◆ **To do**
Copy out every line in the material below that contains the string "Find". Case counts.

◆ **Exercise input**
____________________

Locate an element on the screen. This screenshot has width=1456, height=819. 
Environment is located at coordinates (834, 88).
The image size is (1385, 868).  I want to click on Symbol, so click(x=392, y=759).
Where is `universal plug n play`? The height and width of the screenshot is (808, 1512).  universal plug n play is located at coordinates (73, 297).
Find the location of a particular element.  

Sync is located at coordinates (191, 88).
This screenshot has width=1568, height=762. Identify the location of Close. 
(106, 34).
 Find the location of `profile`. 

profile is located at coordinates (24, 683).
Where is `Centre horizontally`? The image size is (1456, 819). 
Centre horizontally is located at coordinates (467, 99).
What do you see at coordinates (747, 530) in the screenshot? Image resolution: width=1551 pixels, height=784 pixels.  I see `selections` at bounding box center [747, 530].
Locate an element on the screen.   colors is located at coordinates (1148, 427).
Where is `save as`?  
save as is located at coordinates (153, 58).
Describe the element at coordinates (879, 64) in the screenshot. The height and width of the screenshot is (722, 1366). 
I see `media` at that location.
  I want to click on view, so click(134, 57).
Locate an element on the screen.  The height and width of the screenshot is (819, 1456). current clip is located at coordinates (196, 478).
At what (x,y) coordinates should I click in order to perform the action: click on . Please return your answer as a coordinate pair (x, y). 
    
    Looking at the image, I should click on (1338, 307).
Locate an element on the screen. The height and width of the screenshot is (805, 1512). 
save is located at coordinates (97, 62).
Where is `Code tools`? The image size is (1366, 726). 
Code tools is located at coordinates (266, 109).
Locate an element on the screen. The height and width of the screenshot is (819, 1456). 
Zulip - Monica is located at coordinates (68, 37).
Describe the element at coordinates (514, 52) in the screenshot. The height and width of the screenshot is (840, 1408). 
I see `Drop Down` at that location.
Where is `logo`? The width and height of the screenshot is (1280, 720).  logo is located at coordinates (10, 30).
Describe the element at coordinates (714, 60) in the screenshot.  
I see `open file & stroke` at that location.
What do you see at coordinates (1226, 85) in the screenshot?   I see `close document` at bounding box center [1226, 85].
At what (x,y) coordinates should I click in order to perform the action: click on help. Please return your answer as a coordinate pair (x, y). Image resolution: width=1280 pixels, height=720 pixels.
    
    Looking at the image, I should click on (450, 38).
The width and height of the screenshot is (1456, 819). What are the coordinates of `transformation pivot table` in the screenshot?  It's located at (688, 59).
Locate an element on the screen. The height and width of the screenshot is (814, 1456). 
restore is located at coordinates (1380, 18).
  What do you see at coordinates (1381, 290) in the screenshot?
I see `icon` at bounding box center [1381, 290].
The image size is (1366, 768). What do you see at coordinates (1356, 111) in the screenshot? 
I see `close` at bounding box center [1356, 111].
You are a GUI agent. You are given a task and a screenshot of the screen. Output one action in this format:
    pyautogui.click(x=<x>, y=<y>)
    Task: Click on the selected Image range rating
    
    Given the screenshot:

____________________

◆ **Output**
Find the location of a particular element.  
 Find the location of `profile`. 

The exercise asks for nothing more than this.